> _Task requirements_
Transcribe only the last portion of the material: exactly the lines from the one with "The width and height of the screenshot is (837, 616)." through the end, inclusive.
============================================================
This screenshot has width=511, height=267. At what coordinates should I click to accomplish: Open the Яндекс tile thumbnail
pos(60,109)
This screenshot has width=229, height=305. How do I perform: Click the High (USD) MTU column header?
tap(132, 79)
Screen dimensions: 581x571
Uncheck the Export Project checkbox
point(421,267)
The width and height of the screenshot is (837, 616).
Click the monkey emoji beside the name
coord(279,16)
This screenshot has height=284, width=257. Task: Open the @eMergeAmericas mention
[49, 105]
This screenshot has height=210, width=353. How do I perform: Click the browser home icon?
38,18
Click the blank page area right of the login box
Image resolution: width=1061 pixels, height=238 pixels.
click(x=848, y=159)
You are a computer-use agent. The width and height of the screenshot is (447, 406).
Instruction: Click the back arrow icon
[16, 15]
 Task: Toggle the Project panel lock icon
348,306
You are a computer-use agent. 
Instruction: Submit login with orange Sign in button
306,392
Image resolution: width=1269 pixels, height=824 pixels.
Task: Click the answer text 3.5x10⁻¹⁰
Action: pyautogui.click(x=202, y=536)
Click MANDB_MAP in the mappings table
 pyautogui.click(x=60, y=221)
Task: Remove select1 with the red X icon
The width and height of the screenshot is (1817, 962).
============================================================
> _Response below_
The width and height of the screenshot is (837, 616).
Click the monkey emoji beside the name
coord(279,16)
This screenshot has height=284, width=257. Task: Open the @eMergeAmericas mention
[49, 105]
This screenshot has height=210, width=353. How do I perform: Click the browser home icon?
38,18
Click the blank page area right of the login box
Image resolution: width=1061 pixels, height=238 pixels.
click(x=848, y=159)
You are a computer-use agent. The width and height of the screenshot is (447, 406).
Instruction: Click the back arrow icon
[16, 15]
 Task: Toggle the Project panel lock icon
348,306
You are a computer-use agent. 
Instruction: Submit login with orange Sign in button
306,392
Image resolution: width=1269 pixels, height=824 pixels.
Task: Click the answer text 3.5x10⁻¹⁰
Action: pyautogui.click(x=202, y=536)
Click MANDB_MAP in the mappings table
 pyautogui.click(x=60, y=221)
Task: Remove select1 with the red X icon
The width and height of the screenshot is (1817, 962).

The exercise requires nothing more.